D.h. ich mache einen Upcast zu einem konkreten XML-DOM "Provider". Allerdings kann ich das ja nicht einfach so machen, sondern ich muss ja auch wissen ob wie hier z.B. crimson wirklich vorhanden ist. Wie kann ich das herausfinden ?
Oder reicht es, wenn ich mir das JAR von crimson (gibt es das überhaupt?) herunterlade, und dann zu meinem Build-Path hinzufüge ? (Und dann natürlich auch weitergebe, wenn ich das Programm verteile)

Fragen über Fragen....
[/code]


----------



## hupfdule (7. Dez 2006)

Hier wird auf XmlDocument gecastet, weil die Methode write(...) sicherlich nur dort vorhanden ist.
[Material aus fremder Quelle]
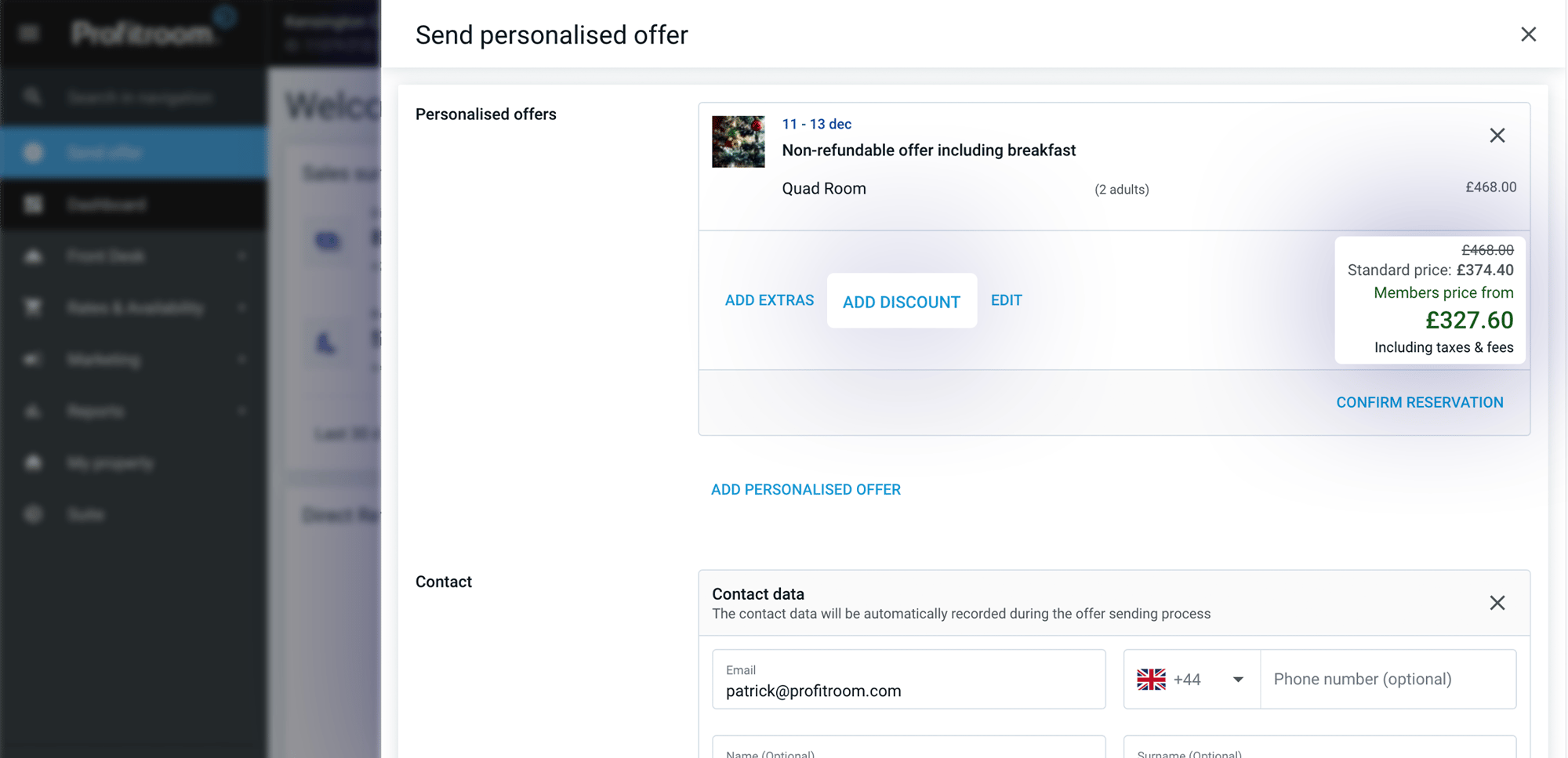Expand the Front Desk section
The image size is (1568, 758).
(241, 256)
Das funktioniert also nur mit dieser Implementierung. Wenn du nicht sicherstellen kannst, dass diese verwendet wird, kannst du auch die Methode write(...) nicht verwenden.

In dem Fall, generier das XML per Hand.


----------



## Guest (7. Dez 2006)

D.h. also es gibt in der Java-API von Haus aus keine Möglichkeit ein DOM-Dokument zu persistieren ? Das find ich aber ziemlich schwach... Naja aber daraus folgere ich, dass ich dann eben z.B. so eine Implementierung von crimson verwenden kann


----------